Here’s the thing you need to know about secret passageways: they’re…well…secret, so that means they don’t exactly get cleaned. Ever. At the Gallagher Academy, I was the only one who used them, and I’d been gone for months. The bookcase closed behind me, blocking Bex and Zach away; but I had to keep moving, so I pushed farther and farther down the dusty corridor until I realized…Wait.
It wasn’t dusty.
Usually in the first weeks of school, my uniforms were covered with grime, my hair full of cobwebs. But that narrow passage was totally free of all the things that were supposed to be there—no dust or spiders, just a well-worn path that led to a door that I had never seen before.
For a second, I wondered if my memory of the mansion was as broken as my memory of the summer, and I stood listening for a long time. There were only the faintest sounds of humming and beeping, so I took a deep breath and opened the door, steadied my nerves, and stepped inside.
There was a couch and a cushy chair, some flowers in a vase. Curtains hung from the ceiling in the center of the room. I eased forward, pulled them aside, and looked down at Joe Solomon, who lay perfectly still on a bed.
His bruises had faded, and the stitches were gone. The burns he’d sustained in the explosion at the Blackthorne Institute last spring were almost entirely mended—nothing but a few almost unnoticeable scars. My favorite teacher looked like he was just sleeping and might wake up at any moment, tell me that my vacation was over, and I was going to need my strength for whatever he had planned for CoveOps the next morning.
“I’m home, Mr. Solomon,” I said, easing forward. “I’m back.”
But the only reply was the sound of the machines that buzzed and beeped. The room was an eerie kind of quiet. I leaned down and kissed the top of his head, enjoying the company of the one person who wasn’t mad that I’d left and even madder that I’d been so late in coming back.
Standing there holding Joe Solomon’s hand, I heard the music in my mind again, louder. Clearer. And all of a sudden I couldn’t think of anything else—not Bex or Zach, not the Circle or the convent.
The couch was just a few feet away, and it felt good to finally sit—to rest. If Mr. Solomon said anything, I didn’t hear it. I was already fast asleep.
Chapter Six
“Hello, sleepyhead.”
I jolted awake in the dim room. My neck hurt and my eyes burned, and it took a moment for me to realize that whoever was speaking, she wasn’t talking to me.
“There are waffles for breakfast, Joe. Do you remember that little place outside Belfast? What was its name? The cook had a crush on you, and she’d make waffles every morning even though they weren’t on the menu.”

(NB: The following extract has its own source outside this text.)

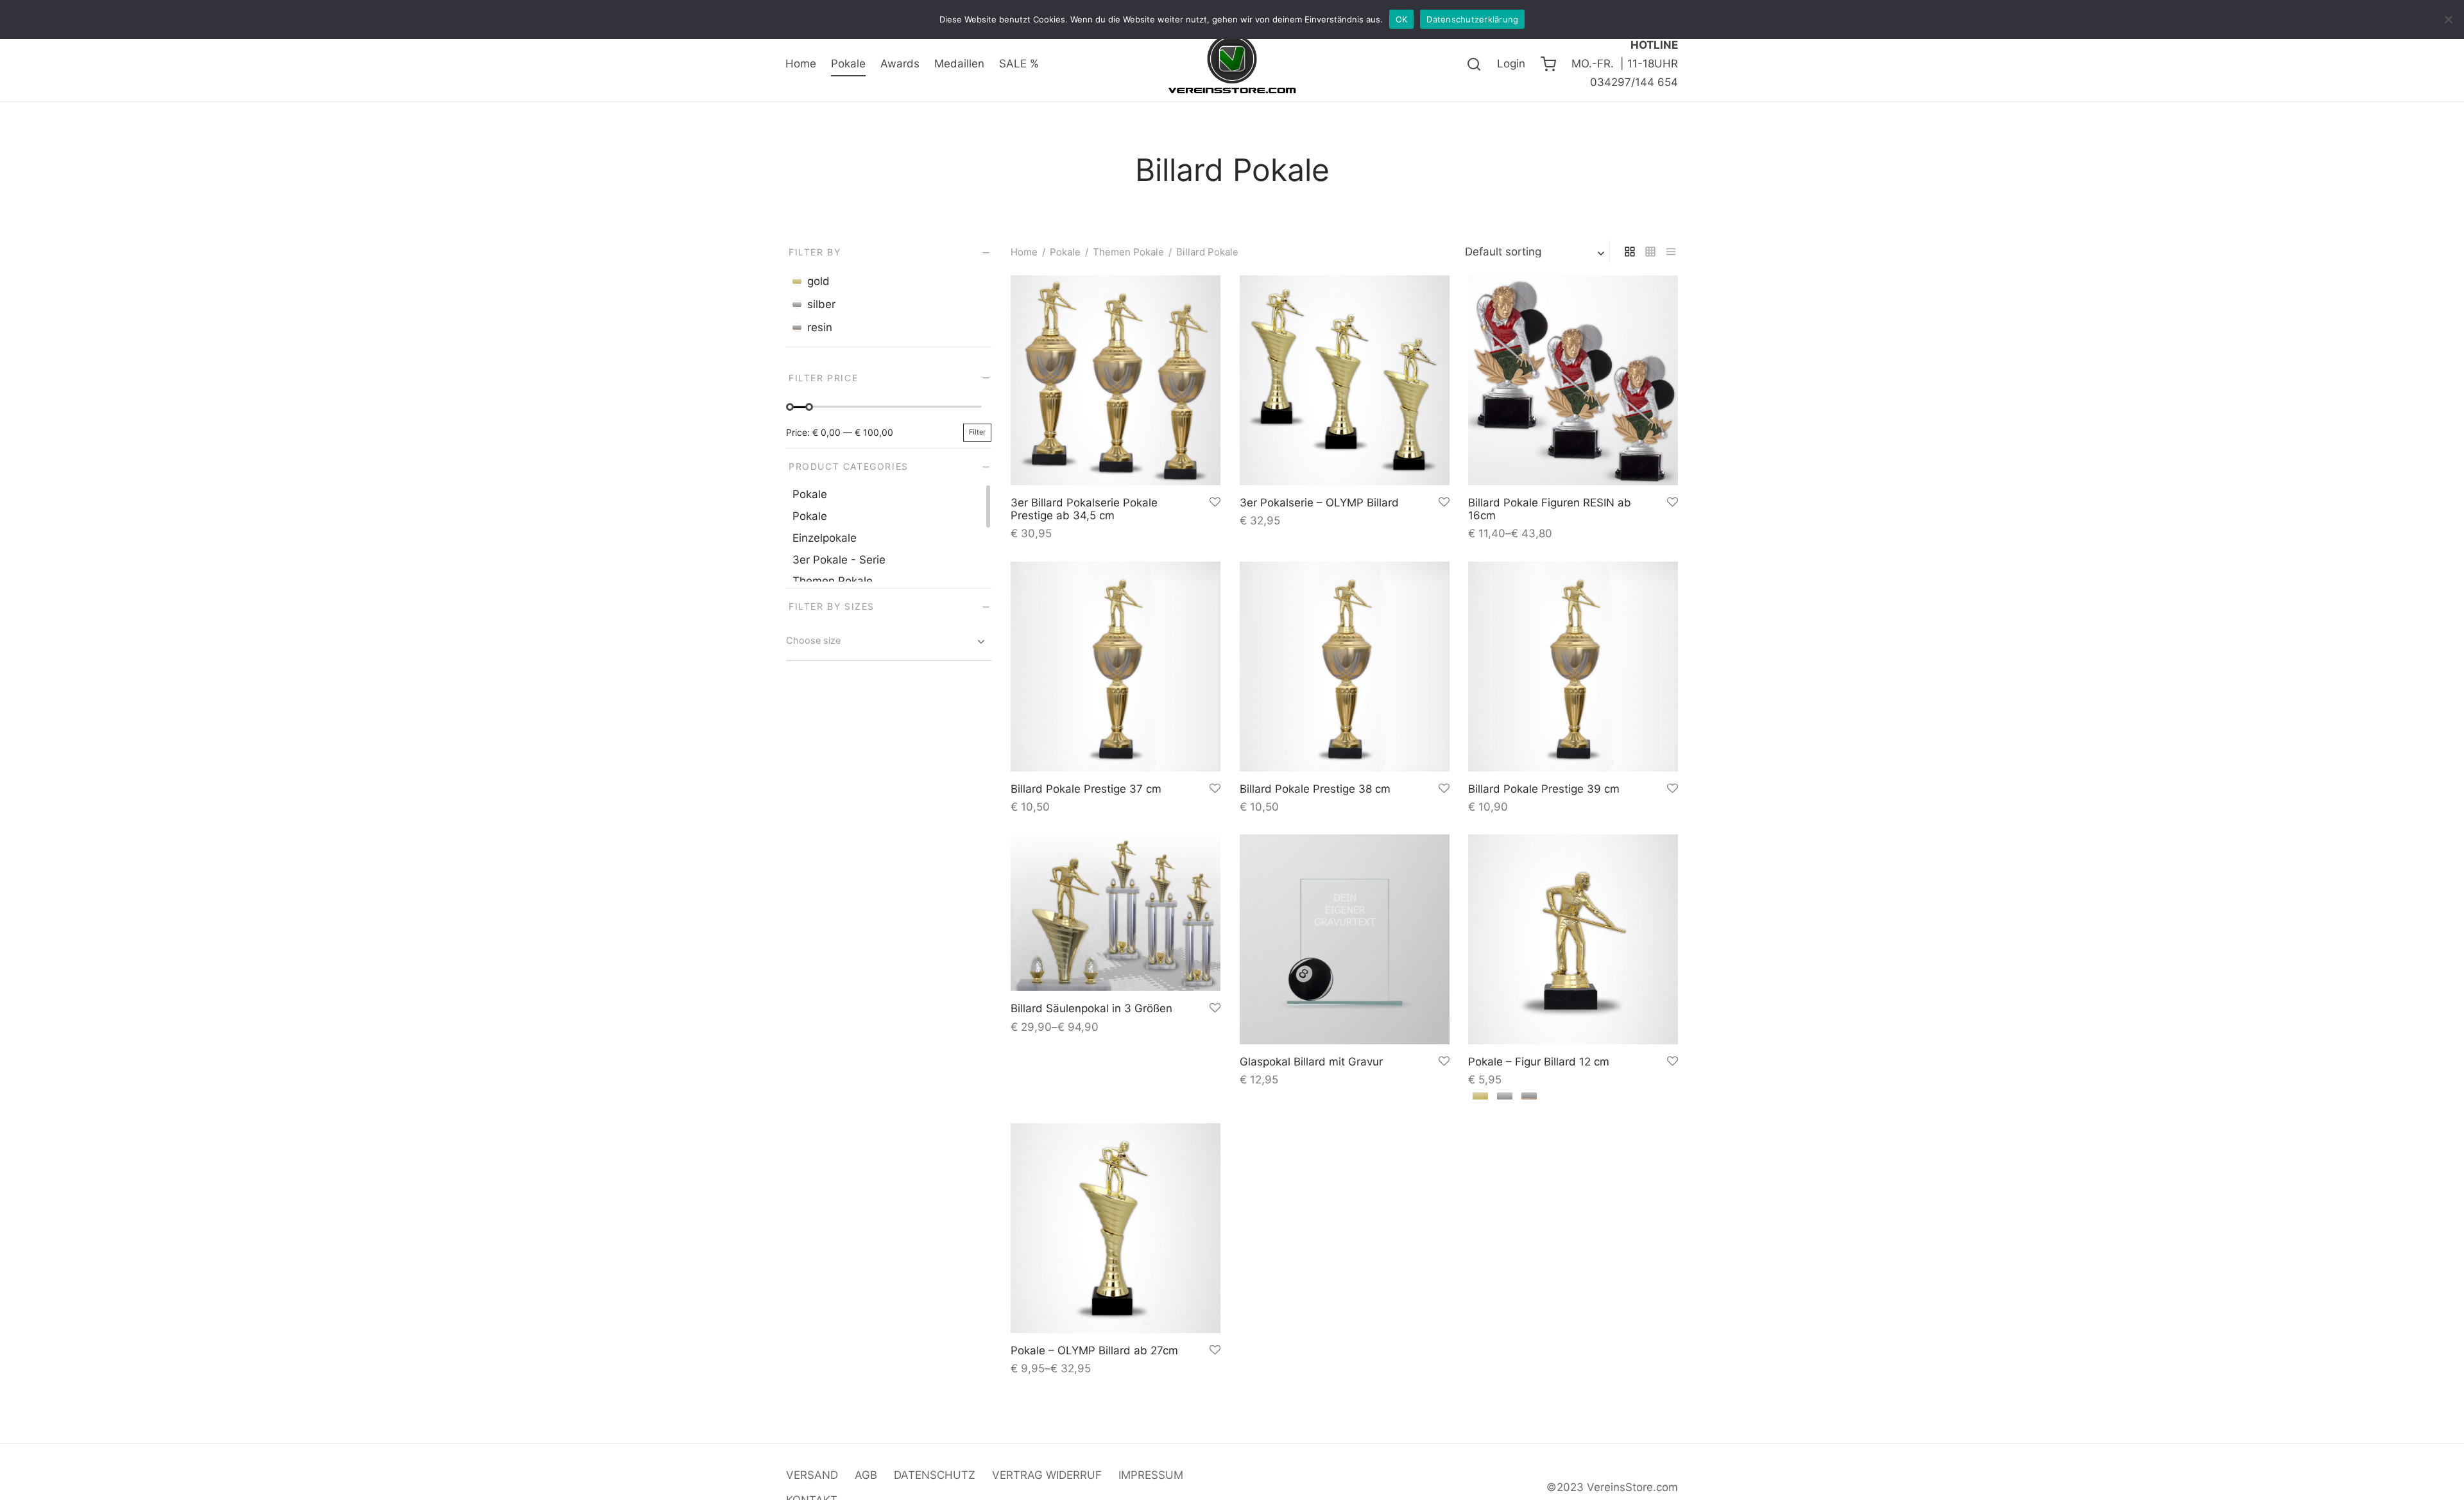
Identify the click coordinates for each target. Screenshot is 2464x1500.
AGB (866, 1475)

I watched my aunt Abby sink into the chair next to Mr. Solomon’s bed, reach for my teacher’s hand just like I’d done the night before.
“What was the name, Joe? Wake up and tell me it’s sloppy of me not to remember the name.”
She wasn’t asking—she was pleading. She sat for a second, waiting for an answer that never came. Then she leaned closer and straightened the blanket that covered his legs.
“Cam’s home, Joe,” she said. “She’s back. Of course, you know already know that, don’t you? Because even in here you know everything.” She gave a quick, easy laugh. “Well…that and because she’s sitting right behind me.”
The thing you need to know about Abigail Cameron is that not only is she an awesome operative, but also, when her hair is down and the light is right and she spins around like she did that morning, she kind of looks like the star of a shampoo commercial. Her eyes didn’t carry the shocked relief of my mother’s. Her face was totally missing the detached anger of my friends. There was nothing but pure happiness in her when she looked at me and shrugged.
“What? No hello for your favorite aunt?”
It sounded like she was teasing—she looked like she was teasing. But my homecoming so far had been so totally not tease-worthy, that I guess I just sat there feeling dumbstruck.
“So. .. were you ever going to say hello?” Abby asked with a pout. “I thought I wasn’t even going to see you until class.”